Boeing’s new Loyal Wingman drone has completed its first flight in the Australian outback. The aircraft is designed to accompany fighter jets into combat. The drone is also the first domestically produced Australian military aircraft in more than 50 years.

Last weekend, Boeing and the Royal Australian Air Force reached an important milestone deep in the Outback: the maiden flight of the first new military aircraft designed and manufactured in Australia in more than half a century.

Boeing’s Loyal Wingman drone will act as a test bed for what the aerospace manufacturer calls “air teaming,” or the side-by-side flying of crewed and uncrewed warplanes.

The flight took place on March 1, with a pilot controlling the aircraft remotely from Australia’s Woomera Range Complex. Boeing is working with the Australian government and 35 Australian industry teams to develop the aircraft.

Boeing first unveiled the Loyal Wingman in mock-up form at Australia’s 2019 Avalon air show. Since then, the real aircraft has performed taxi, ground handling, navigation, and control tests, as well as tests of its pilot interface. Boeing claims the aircraft went from design to flight testing in just 3 years, thanks to the use of model-based digital engineering techniques.

During the test flight, the aircraft completed “a successful take-off under its own power before flying a predetermined route at different speeds and altitudes to verify flight functionality and demonstrate the performance of the Airpower Teaming System design,” Boeing says.

The Loyal Wingman concept envisions crewed and uncrewed aircraft flying together on combat missions. The uncrewed aircraft could autonomously fly a mission in support of the crewed aircraft, carrying jamming equipment, sensors, or even air-to-air or air-to-ground weapons.
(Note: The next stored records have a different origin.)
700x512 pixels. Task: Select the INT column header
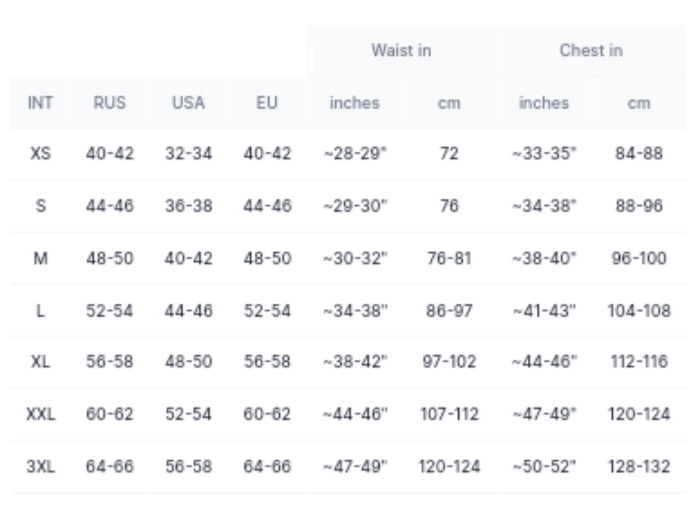40,103
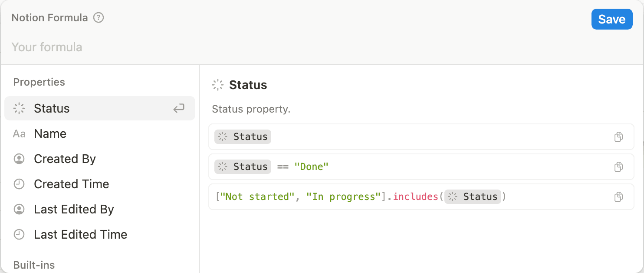Type in the Your formula input field
644x273 pixels.
tap(260, 47)
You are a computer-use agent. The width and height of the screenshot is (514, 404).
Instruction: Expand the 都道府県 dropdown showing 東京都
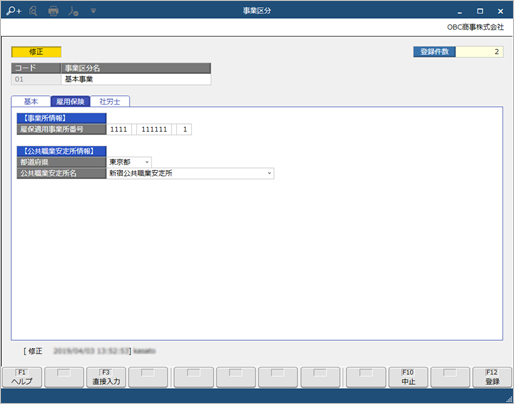pyautogui.click(x=129, y=162)
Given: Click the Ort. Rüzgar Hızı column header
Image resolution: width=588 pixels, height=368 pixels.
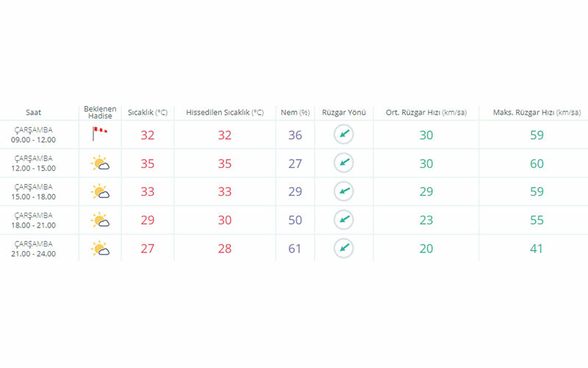Looking at the screenshot, I should 426,113.
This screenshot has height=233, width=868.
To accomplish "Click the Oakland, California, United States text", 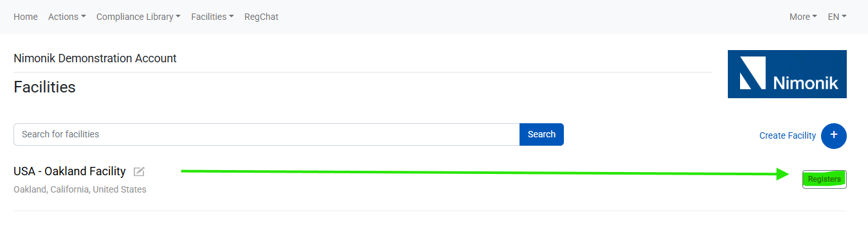I will 80,189.
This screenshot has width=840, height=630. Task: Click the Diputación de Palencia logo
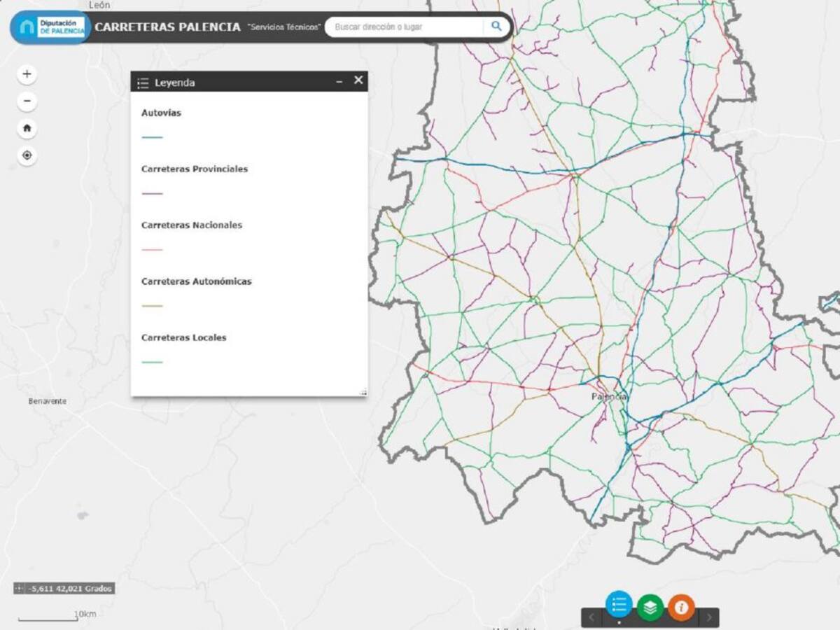click(x=52, y=27)

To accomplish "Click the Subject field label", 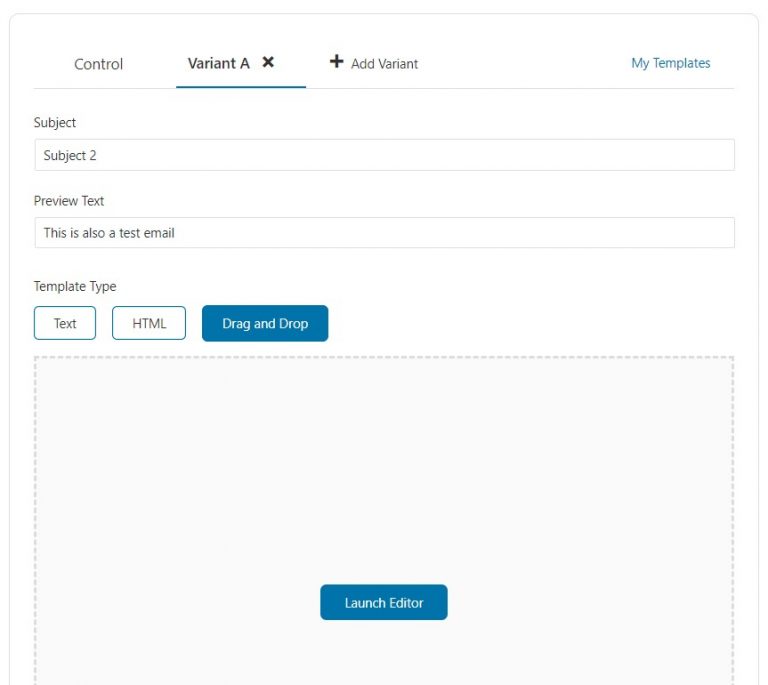I will pyautogui.click(x=55, y=122).
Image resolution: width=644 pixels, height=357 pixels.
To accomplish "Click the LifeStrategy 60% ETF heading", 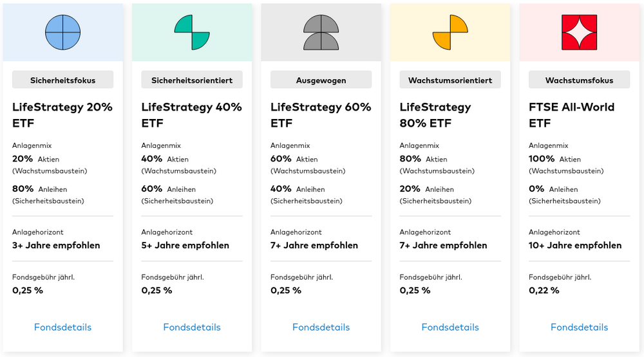I will [x=321, y=114].
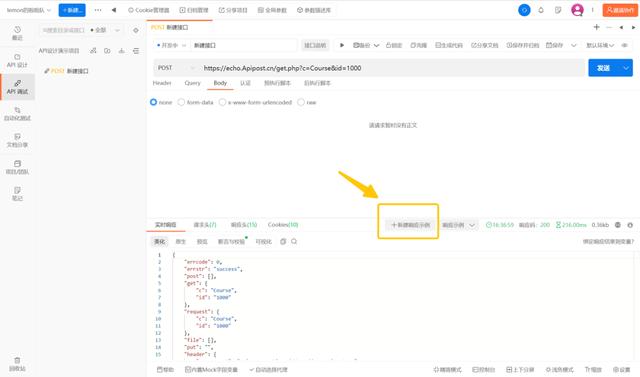Click the highlighted new response example button
This screenshot has height=377, width=640.
click(410, 225)
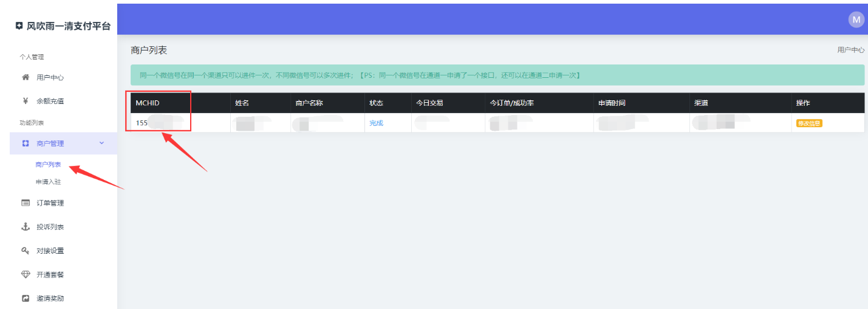Click the key icon beside 对接设置
The width and height of the screenshot is (868, 309).
click(x=26, y=251)
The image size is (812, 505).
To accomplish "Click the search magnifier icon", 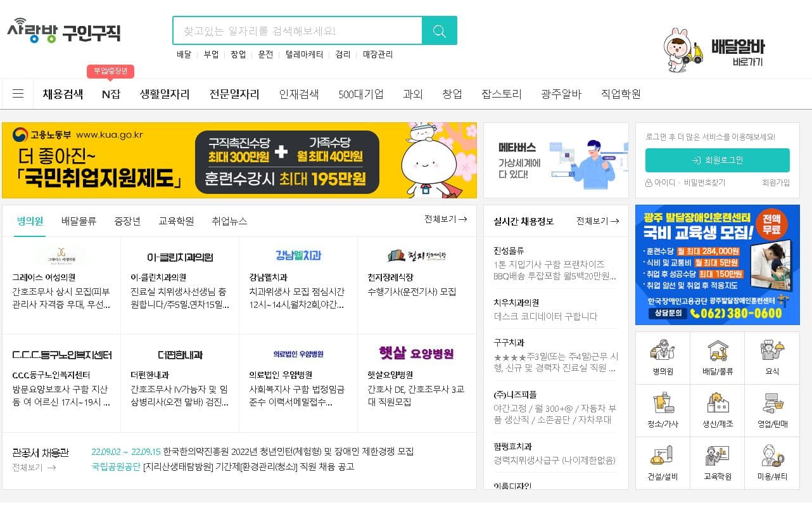I will point(440,30).
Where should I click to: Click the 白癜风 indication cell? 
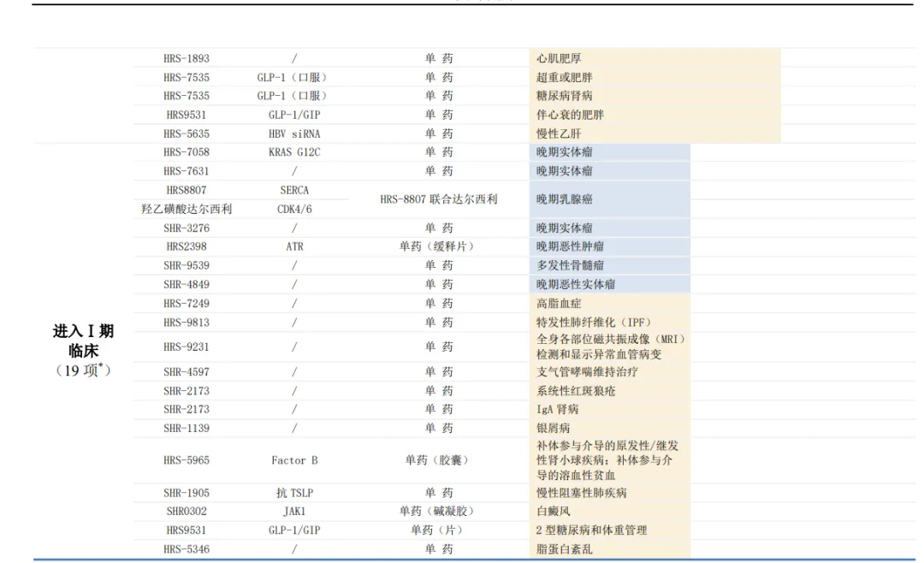coord(553,512)
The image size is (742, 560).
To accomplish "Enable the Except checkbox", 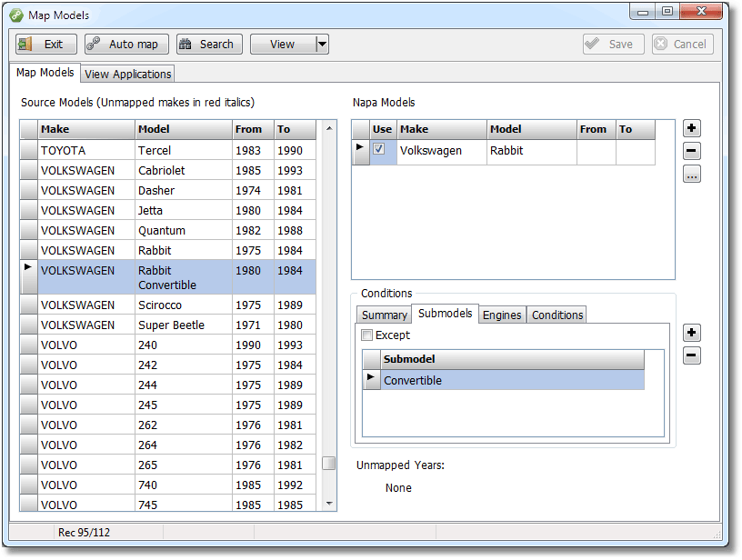I will (367, 335).
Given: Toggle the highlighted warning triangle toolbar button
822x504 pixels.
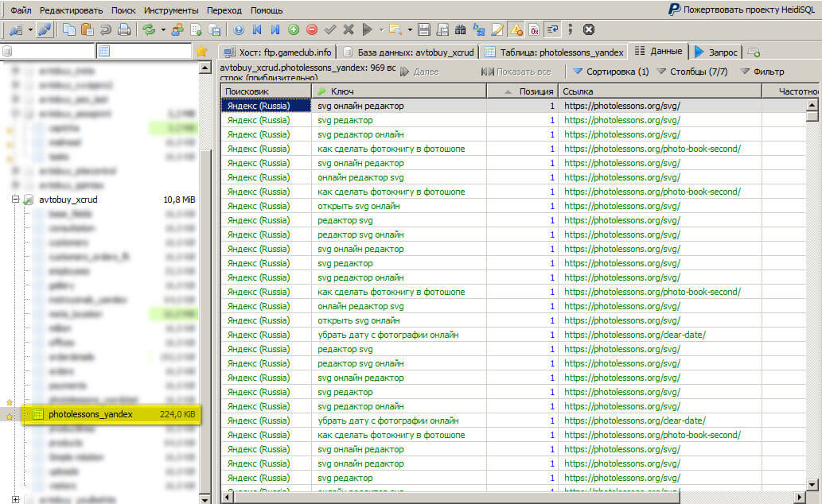Looking at the screenshot, I should pos(516,30).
An uncrewed drone could act as the eyes and ears of a fighter jet, allowing the crewed jet to turn off its radar and thus make it more difficult to detect. The drone could also fly ahead of a crewed fighter, hunting surface-to-air missile systems and clearing the way for jets with humans inside. Two drones could also act as flying magazines, with crewed jets directing them to launch missiles and bombs against targets.

Boeing Australia will build four Loyal Wingman prototypes and use their data to advance its air teaming program. It’s not clear if Loyal Wingman will become an operational system at this point, though Boeing hints it can already carry unspecified payloads.